The five-year, $500K grant will fund Ho's research on new engineering methodologies

Prof. Koki Ho in his office

A five-year, $500K National Science Foundation CAREER grant is supporting aerospace engineering professor Koki Ho's bid to reduce the impact that uncertainty has on the successful functioning of long-term, large-scale, complex systems.

Think: Setting up a colony on the moon. Meeting world-wide food, water, and energy needs.

Ho's research proposal, "Designing Flexible Complex Systems with Coupled and Co-Evolving Subsystems under Operational Uncertainties," seeks to create new engineering design methodologies that can be used to make large-scale systems more adaptable to change and less susceptible to uncertainties that play out over time.
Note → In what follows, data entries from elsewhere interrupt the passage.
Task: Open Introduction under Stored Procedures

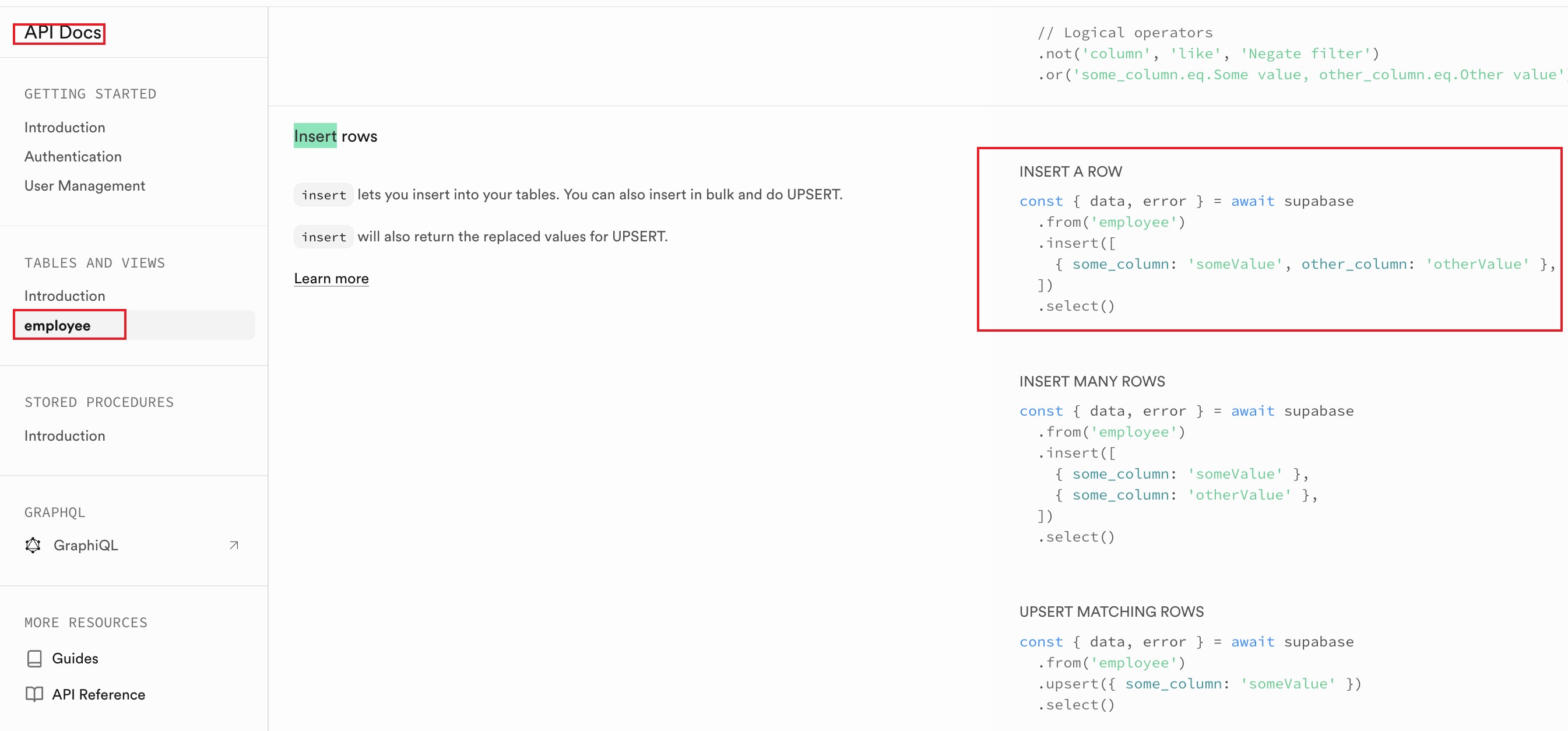Action: 65,436
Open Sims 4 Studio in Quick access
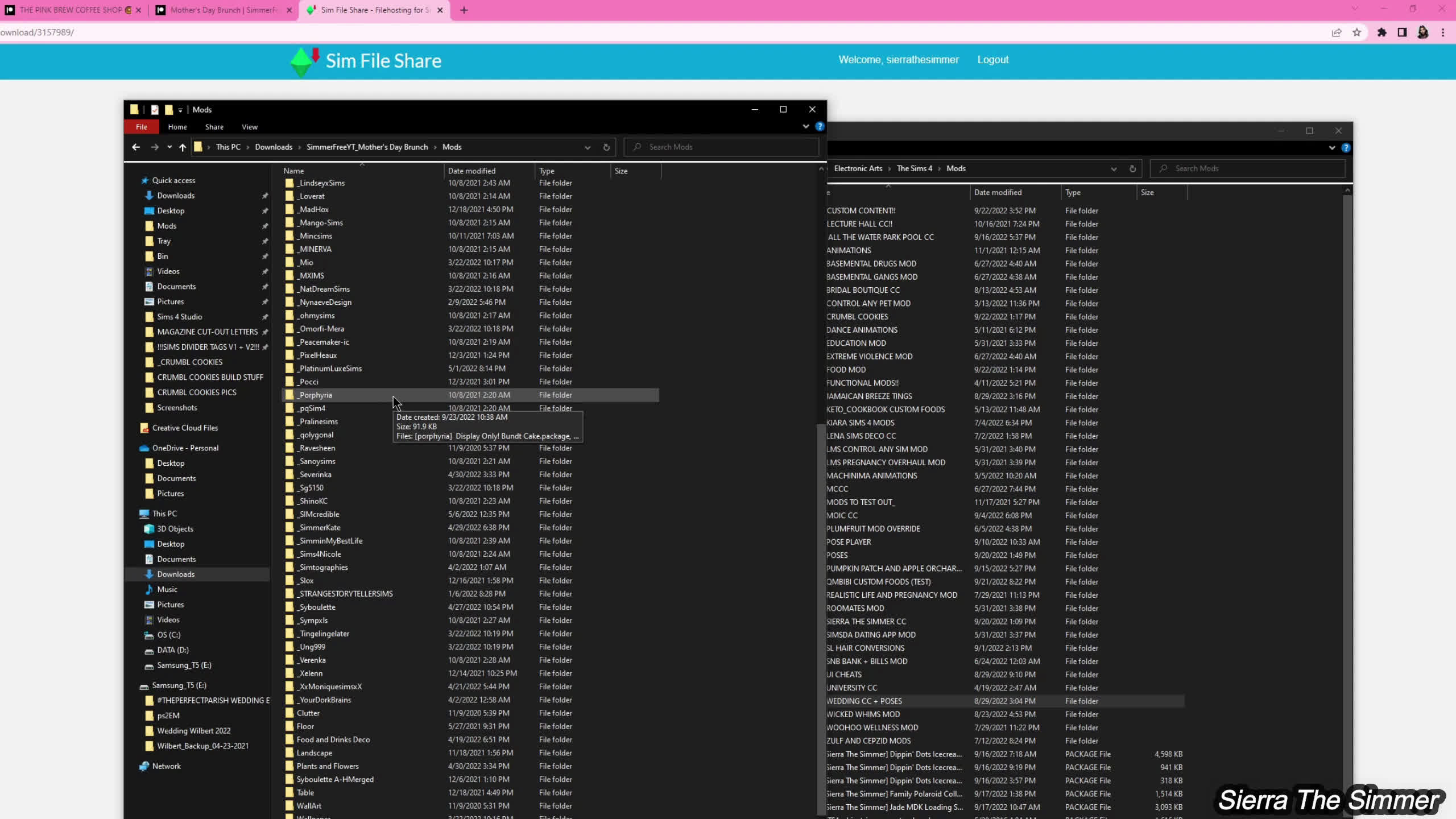1456x819 pixels. pos(180,317)
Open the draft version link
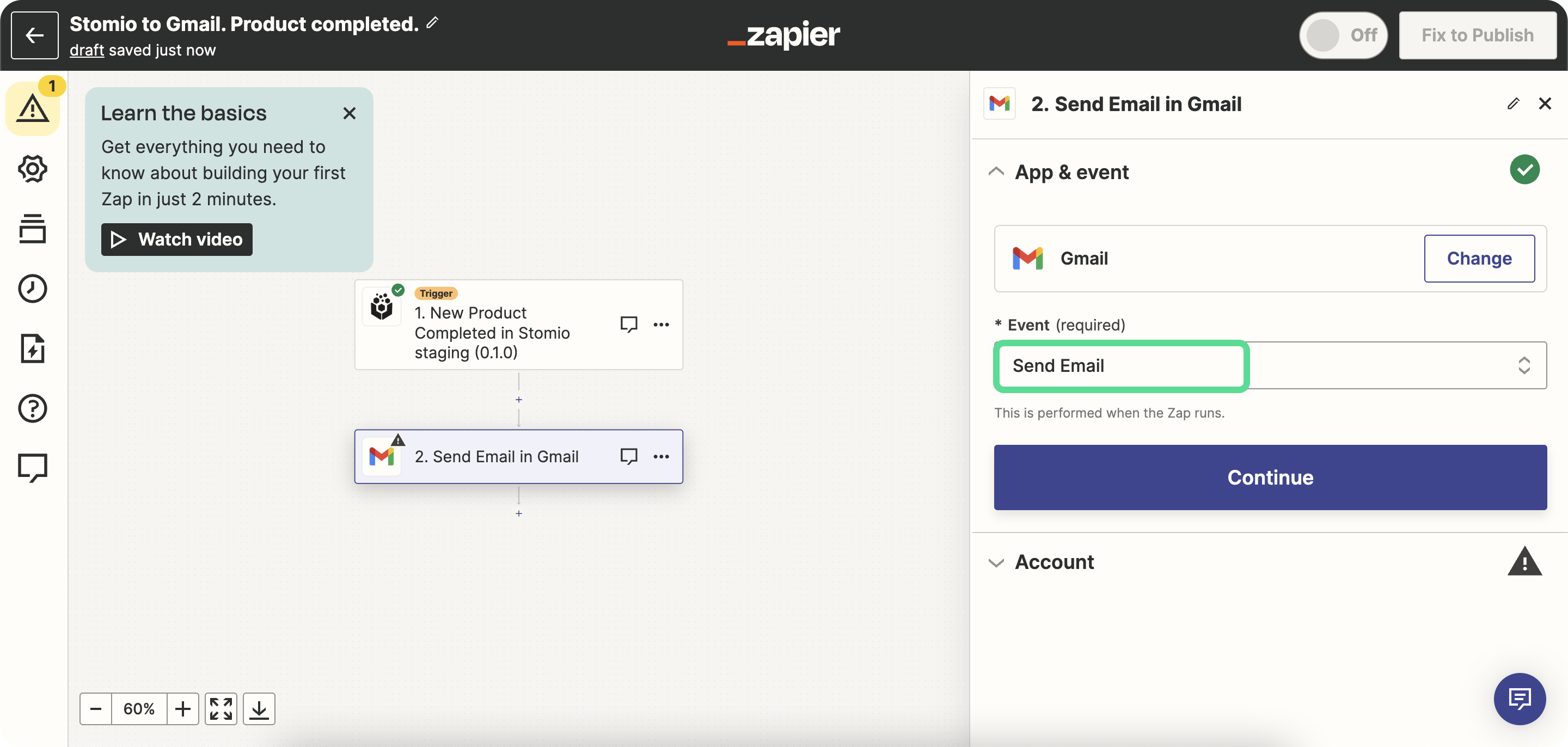The height and width of the screenshot is (747, 1568). click(x=87, y=51)
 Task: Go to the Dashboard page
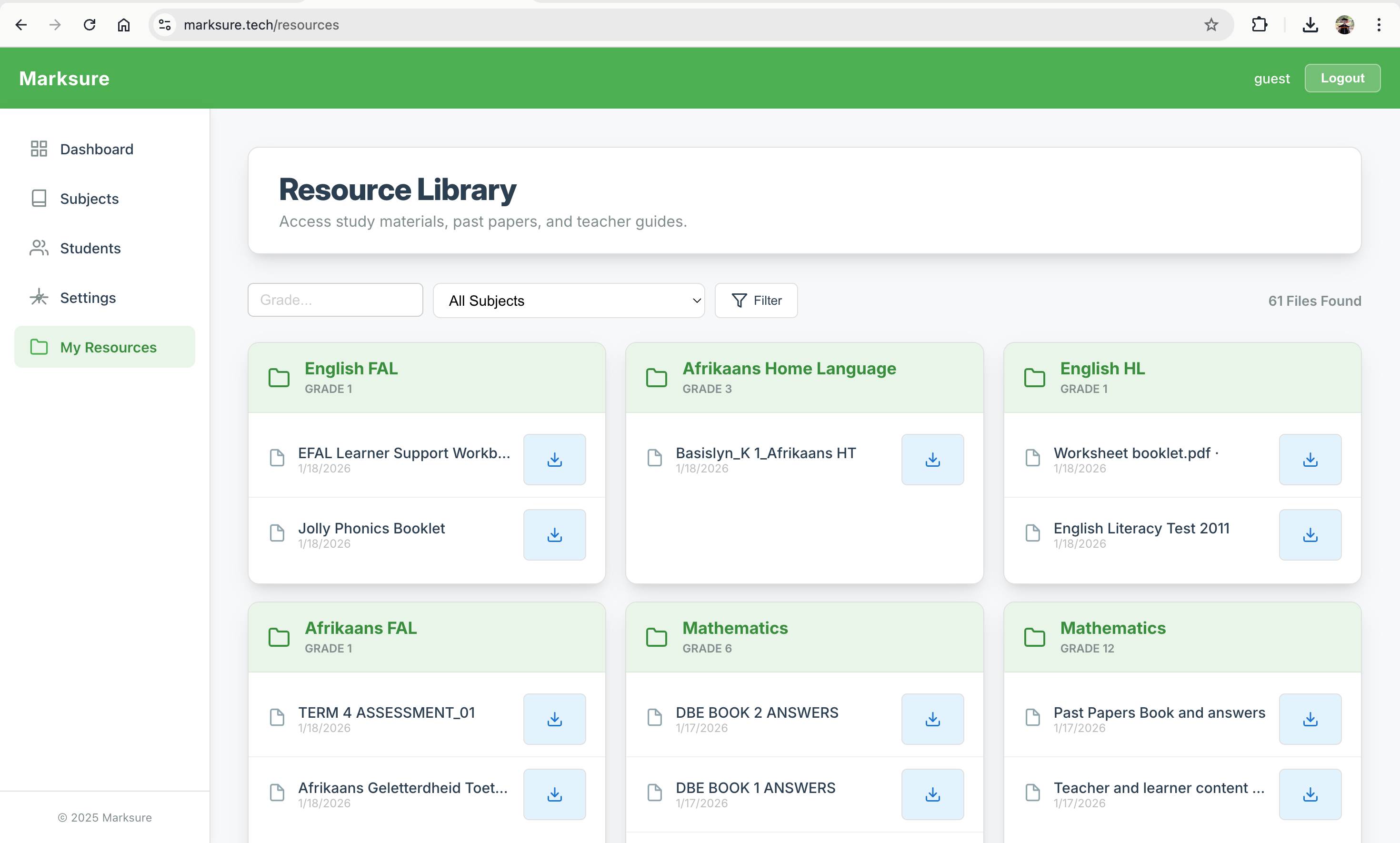97,150
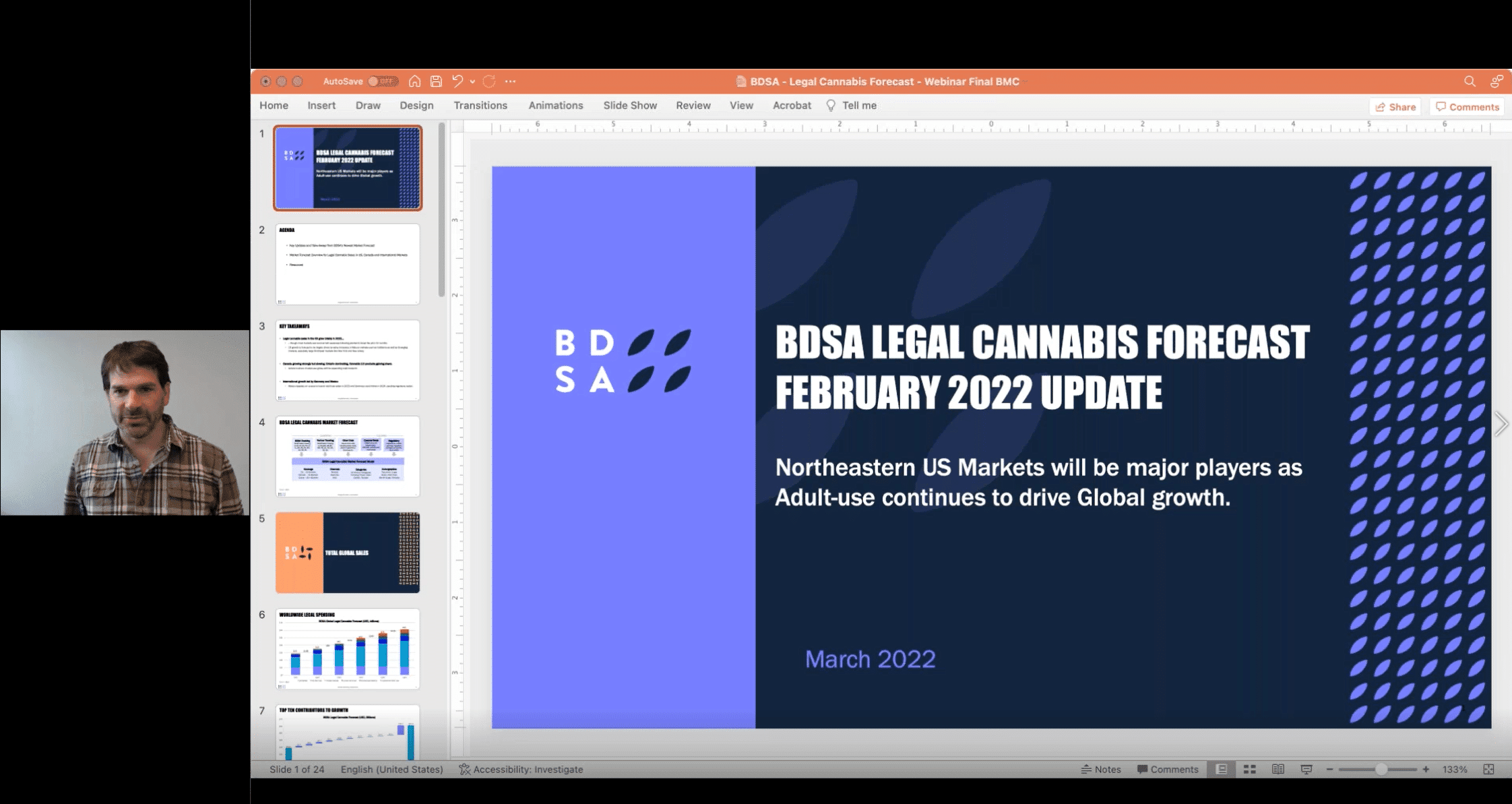This screenshot has width=1512, height=804.
Task: Open the more options ellipsis in title bar
Action: [510, 82]
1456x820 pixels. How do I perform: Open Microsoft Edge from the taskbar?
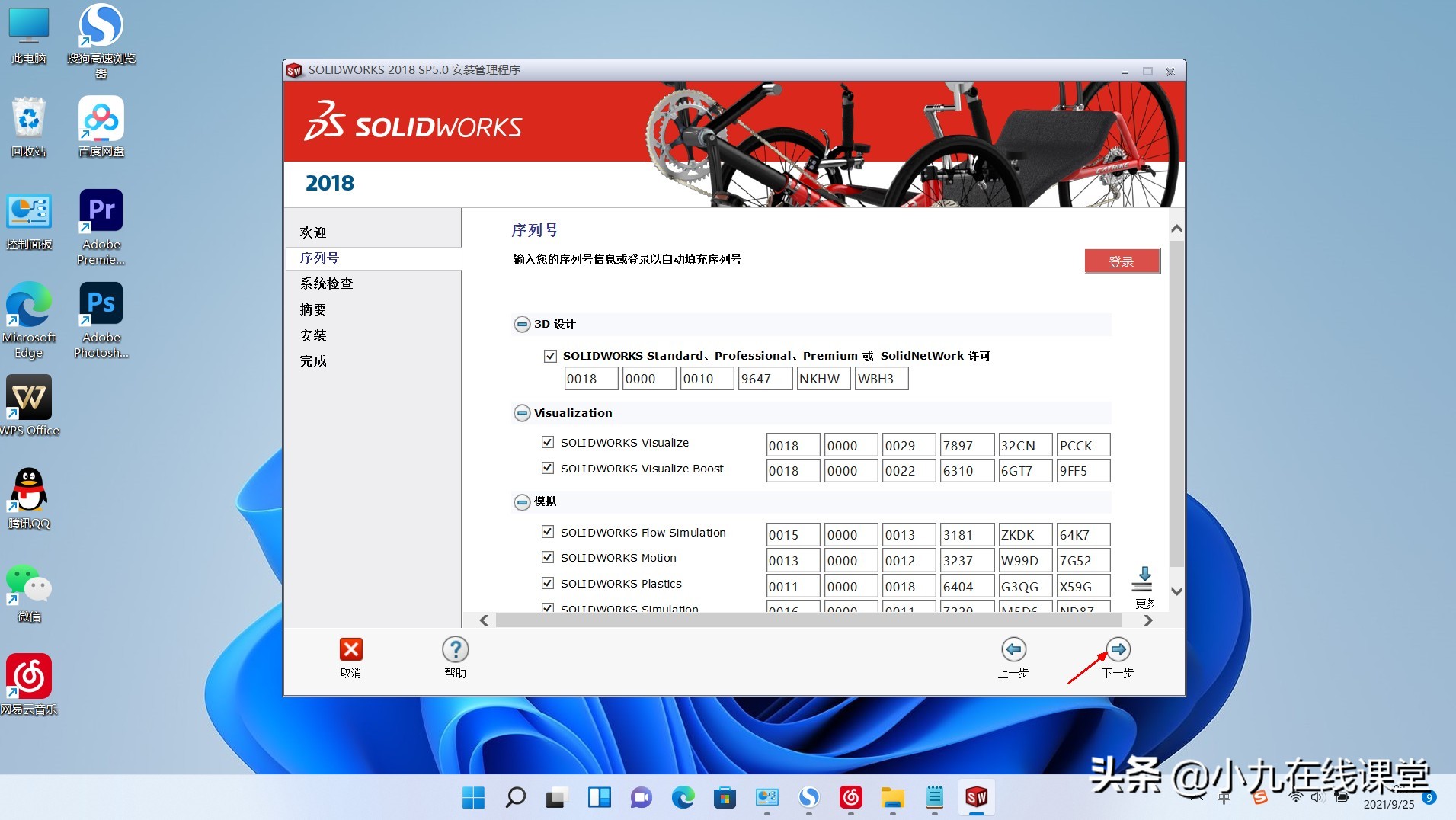tap(683, 798)
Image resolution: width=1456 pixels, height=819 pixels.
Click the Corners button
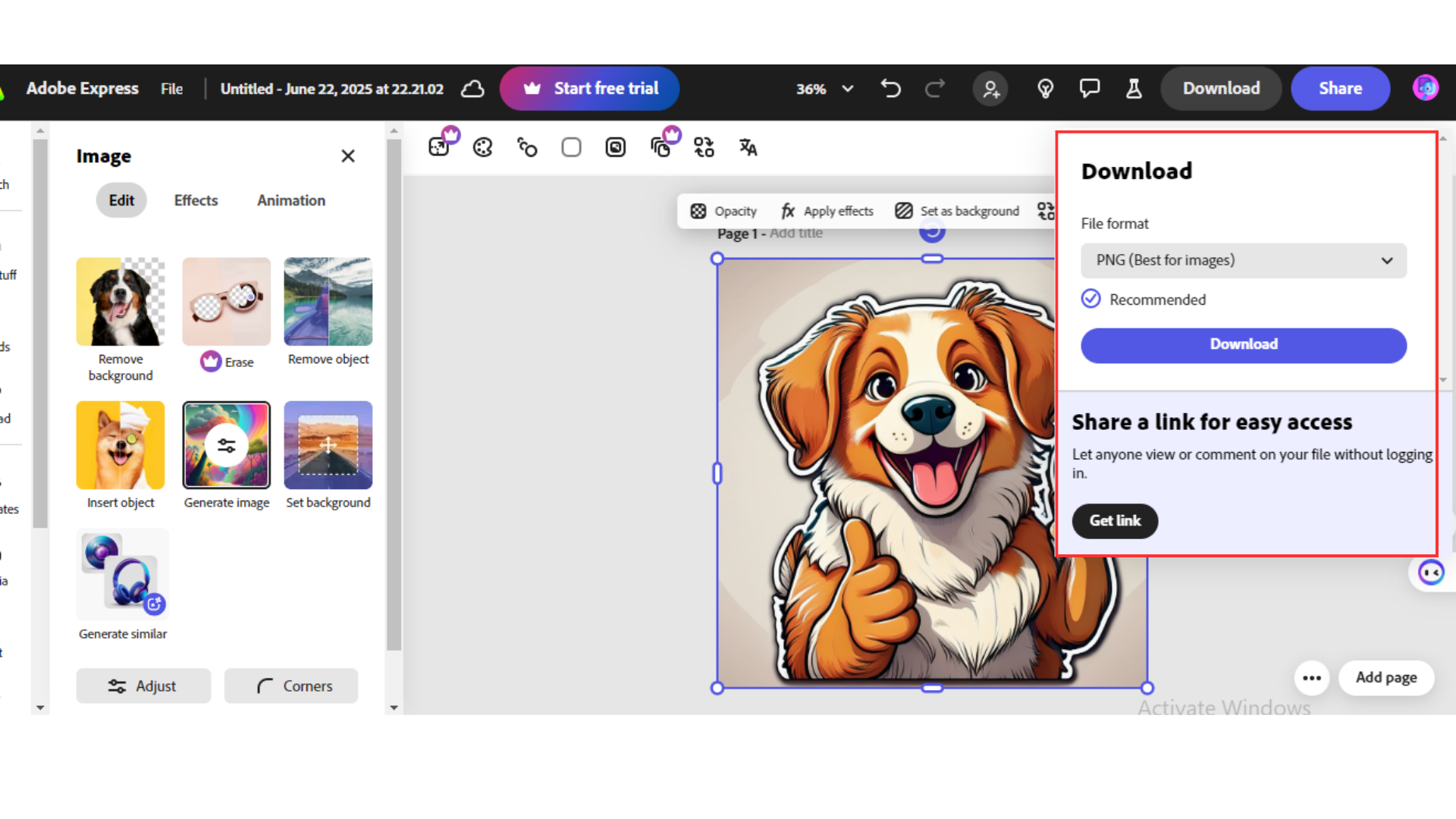[x=290, y=686]
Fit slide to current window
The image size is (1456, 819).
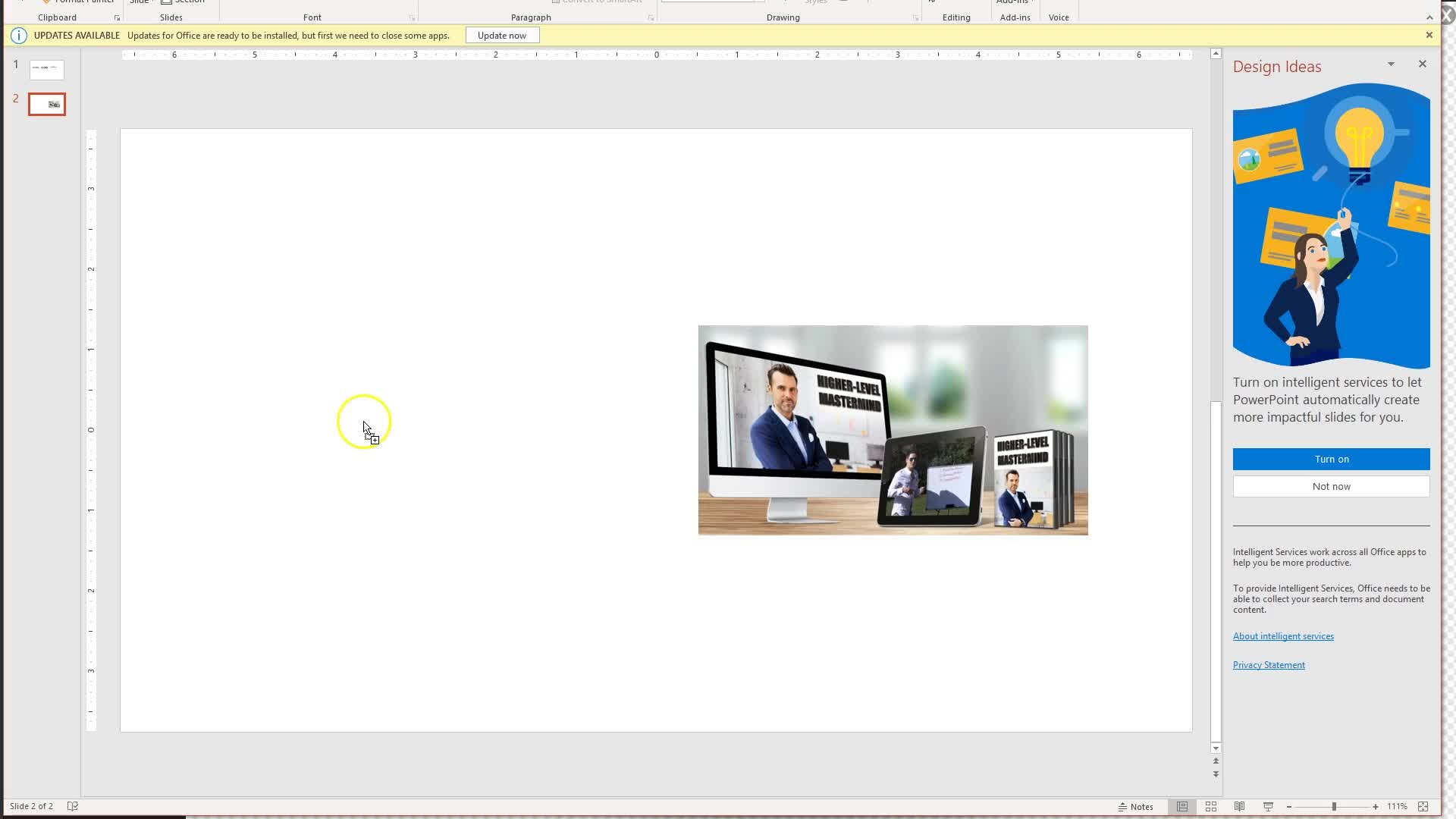[x=1423, y=807]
Central to his work will be a study of the staged deployment of coupled subsystems, a move that is expected to enhance flexibility and mitigate uncertainties.

Ultimately, Ho sees this work as supporting a broad range of industries - public infrastructure, healthcare, and defense - that are typically impacted by high development costs and large operational uncertainties. Chief among those beneficiaries is space mission logistics - a massively complex undertaking that involves multiple interdependent subsystems. As humans seek to establish a sustainable presence on the Moon and beyond, Ho points out, the engineering systems that support that effort will have to adapt and function in environments that are rife with uncertainty.

"We will formulate a design optimization problem for in-space infrastructure systems considering the uncertainties in demand, budget, and technology performance," said Ho. "With the constructed formulation, we will apply our proposed methodology to demonstrate its validity for the flexible coordinated in-space infrastructure deployment design."

Developing a sustainable engineering framework  is at least as important as the space missions that it will support. Ho will invest heavily in an analysis of coupled subsystems to create a computationally efficient framework. They will investigate the concept of staged deployment and establish new fundamental theory and methods for rigorous and scalable bottom- up design of flexible complex systems. The proposed staged-deployment design methodology is expected to be particularly powerful for the complex large-scale engineering systems that consist of many coupled subsystems with long service lives while subject to future uncertainties.

"We have a critical open research question: how can one design the flexible complex system with coupled subsystems and a staged deployment plan in a rigorous and scalable way?," said Ho. "This problem is extremely challenging due to its prohibitive computational complexity and thus is largely unexplored. "

Ho's Space Systems Optimization Group will begin working on this project in July.